Is this helping those who most need to improve? Of course not!

Hospital leagues tables also reward those who do ‘best’. They encourage hospitals to take on healthier patients so as to have better outcomes. 

How does this help anyone with complex needs who might lower the average?

Medicare Locals are to be ranked on 31 indicators, including numbers of patients with asthma action plans and number of potentially avoidable hospitalisations. 

A plan is a meaningless piece of paper unless actually understood and acted on. And who will determine ‘avoidable’?

The tables will be meaningless but be seen as rewarding ‘quality’ and end up encouraging ‘practice by numbers’.
So what about GP performance? What can be measured, rather than what actually matters, will be measured.

‘Quality’ markers include rates of statin prescribing, screening for smoking, and selection of broad versus narrow spectrum antibiotics. 

All of these are influenced by demographics. Practices in leafy suburbs will get a better ‘report card’ than those in poorer areas.

When (not if) the government gets hold of this, it will be used to castigate GPs. And when (not if) financial incentives are attached, it will further discourage practise in areas that may need it most. And don’t think that, like in education, some doctors won’t seek to ‘game’ the system.

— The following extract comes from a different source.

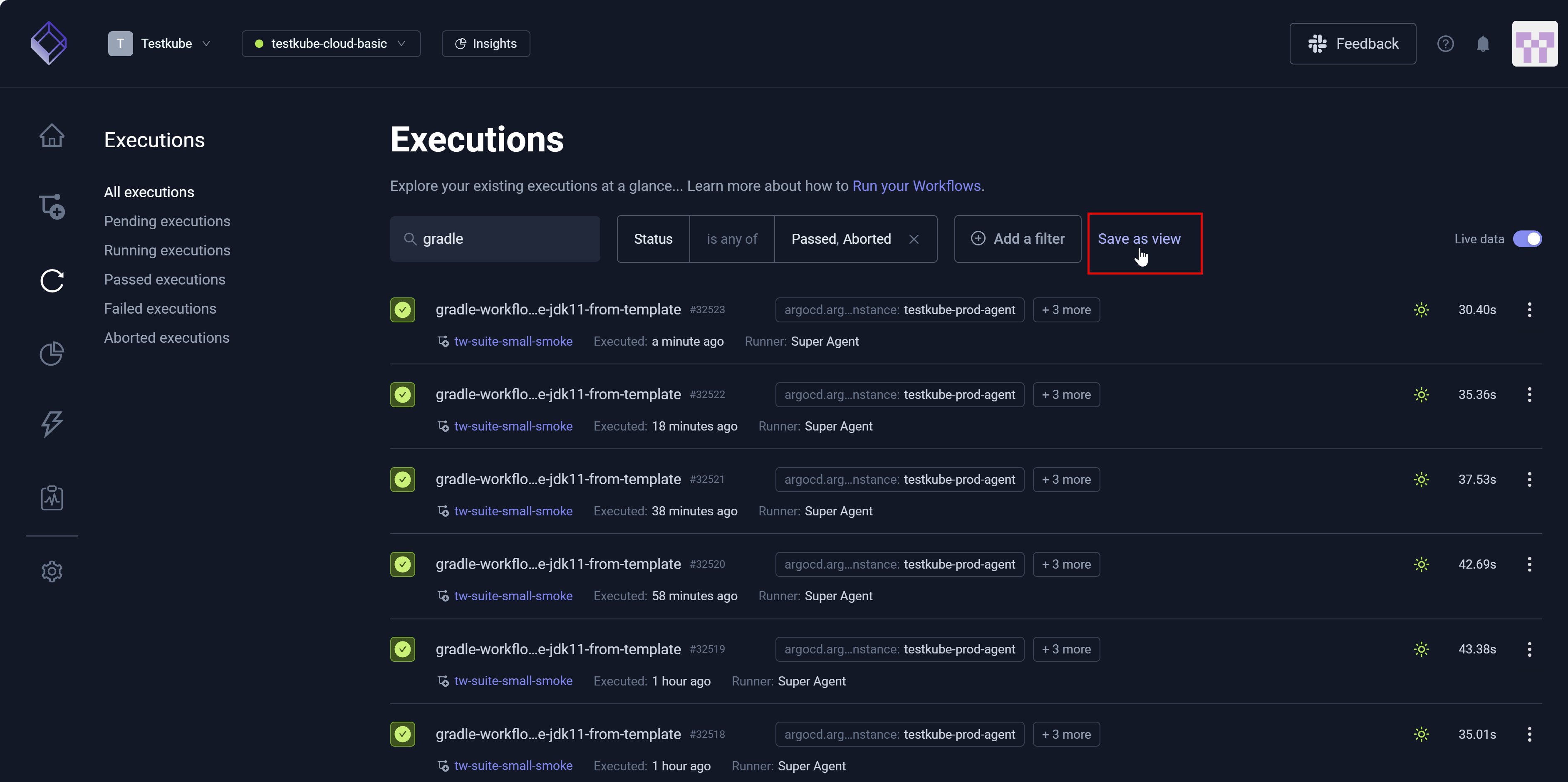Screen dimensions: 1568x782
Task: Open Insights pie chart sidebar icon
Action: [52, 354]
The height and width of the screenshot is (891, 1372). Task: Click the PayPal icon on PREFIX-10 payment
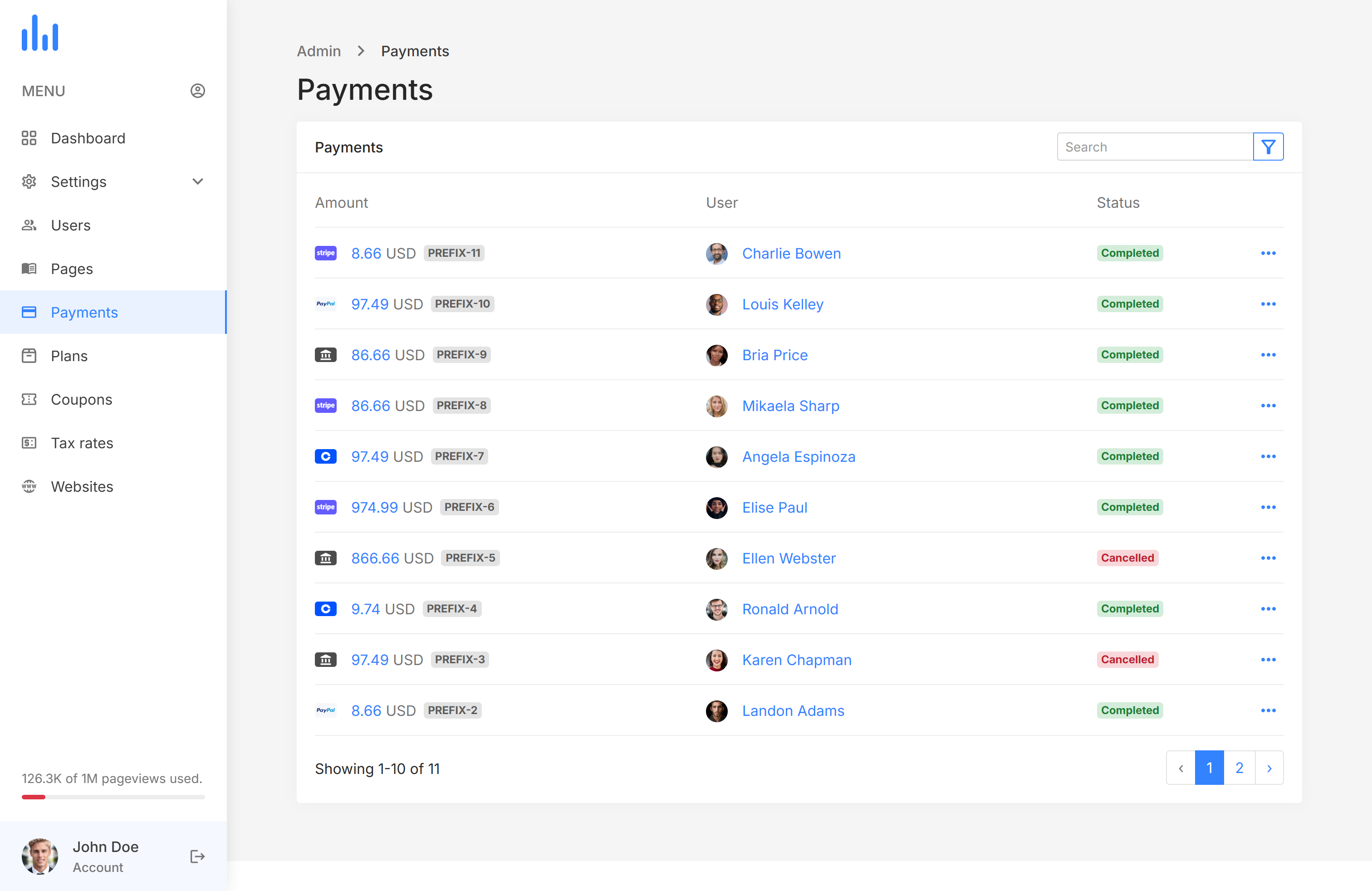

What matters in education is getting children to be the best they can be regardless of whether they are top or bottom of a particular cohort. 

In general practice, we are about helping people be as healthy as they can be, given all their circumstances, including those that are NOT amenable to medical treatments.You cannot measure this by arbitrary statistics.

In the words of Groucho Marx: “Politics is the art of looking for trouble, finding it, diagnosing it incorrectly and applying the wrong remedies.”